Source: http://homebrewacademy.com/tips-for-brewing-with-rye/

All the best of luck anyway. Farewell.


----------



## jibba02 (28/10/15)

Ill also not that my previous brew was a SMASH and i have the same low efficiency!


----------



## doon (28/10/15)

The numbers dont make sense. One post you say pre boil volume of 29l. Another says you sparged with 30l. Are you simply over sparging?


----------



## jibba02 (28/10/15)

antiphile said:


> Well, jibba, lots of people here (including several professional and very experienced brewers) have offered you advice; and yet it seems you'd prefer to ignore it. That, of course, is your option, though I would have thought with an open mind it could have been a great learning opportunity. The final thought I can leave you with is:


Ignoring what? I have read every post and replied to most.


----------



## MHB (28/10/15)

jibba02 said:


> L:G ratio is what Beersmith has calculated so thats what i rolled with. my strike water is only a couple of degrees above mash temp. Mash tun is direct fired and temp is constant through out mash duration.
> 
> My first brew had the grain much courser and i still had low gravity problem.


Frankly what you are doing isn't working, I would expect better than the sub 50% you are getting, mashing in a bucket wrapped in a towel.
Try going back to basics, a sensible amount of properly cracked grain and a practical L:G will go a long way toward fixing what is wrong.
Turn off the burner and just do a basic brew then introduce 1 change at a time until you identify the problem.
M


----------



## jibba02 (28/10/15)

doon said:


> The numbers dont make sense. One post you say pre boil volume of 29l. Another says you sparged with 30l. Are you simply over sparging?

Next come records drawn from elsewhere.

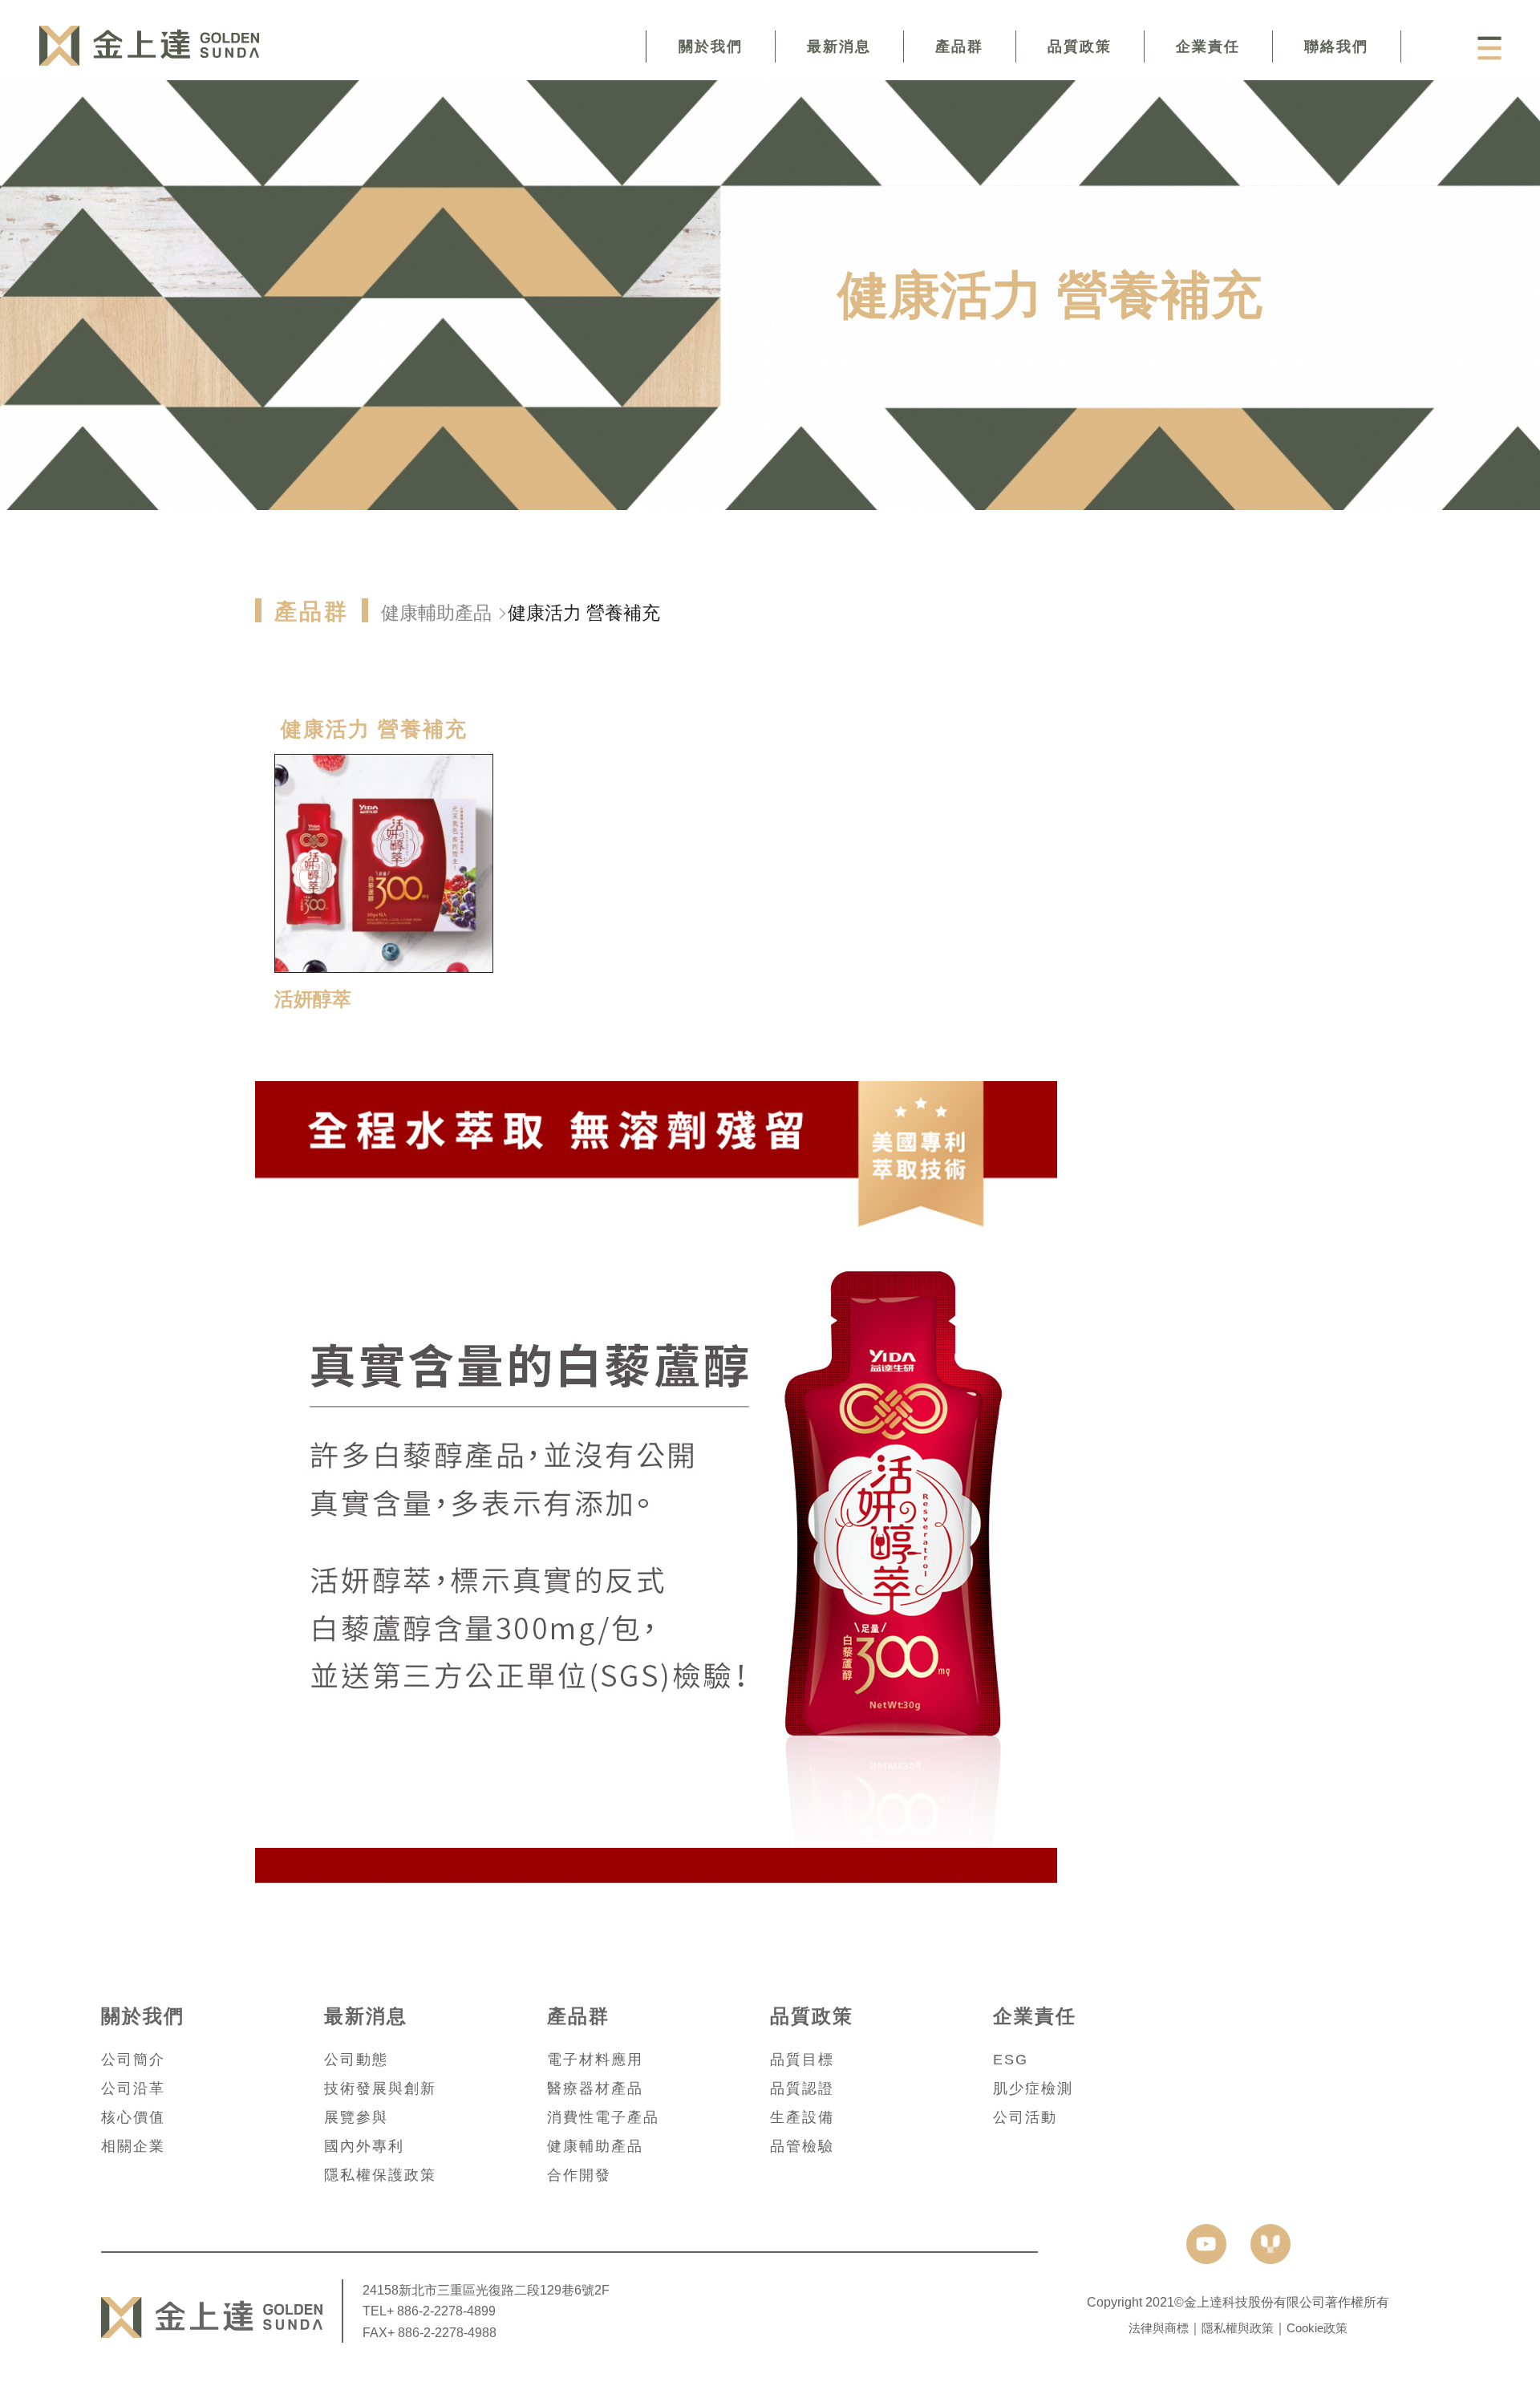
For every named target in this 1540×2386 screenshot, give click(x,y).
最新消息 (839, 46)
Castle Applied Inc (148, 46)
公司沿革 (133, 2088)
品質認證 (802, 2088)
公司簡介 (133, 2060)
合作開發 (579, 2175)
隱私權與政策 (1238, 2328)
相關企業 (133, 2146)
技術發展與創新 (380, 2088)
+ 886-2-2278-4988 (441, 2332)
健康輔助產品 (436, 612)
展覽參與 (356, 2117)
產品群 (959, 46)
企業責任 (1208, 46)
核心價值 (133, 2117)
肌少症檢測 (1033, 2088)
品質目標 (802, 2060)
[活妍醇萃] (383, 863)
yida (1270, 2244)
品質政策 (1080, 46)
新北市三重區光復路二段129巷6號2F (504, 2290)
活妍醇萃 (312, 999)
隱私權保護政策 (380, 2175)
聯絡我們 (1336, 46)
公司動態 (356, 2060)
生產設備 (802, 2117)
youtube (1206, 2244)
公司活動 (1025, 2117)
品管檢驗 (802, 2146)
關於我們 (711, 46)
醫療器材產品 (595, 2088)
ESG (1010, 2060)
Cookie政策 (1317, 2328)
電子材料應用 (595, 2060)
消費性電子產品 (603, 2117)
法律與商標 (1159, 2328)
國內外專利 (364, 2146)
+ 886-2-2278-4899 (441, 2310)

Beersmith states a pre boil of 29.46l. I sparged untill i had 30 - 32l in the kettle. final runnings were 1.012. Sparging took little over 1 hour


----------



## doon (28/10/15)

jibba02 said:


> sorry forgot to mention i sparged 30l over 65min. Using a Refrac for measurements


This is what im referring to. Just confused me as i take it as you have sparged 30l of water


----------



## seamad (28/10/15)

agree with doon
8kg grain @ 2.5L/kg is @ 20L strike water. Say 8L absorption leaves 12L first runnings. You sparged with 30L = 42L preboil.


----------



## micblair (28/10/15)

The liquor to grist ratio does come across as being a little on the thick side, however it's within acceptable range (2.5 - 5 L water per 1 kg of grain, Kunze).
Run a starch test before mashing out. It will at least eliminate one variable, i.e. complete conversion of starch. Given the low efficiency, we already suspect this to be true. However, theres a list of about 4 other things which I can think of, including those listed by other users.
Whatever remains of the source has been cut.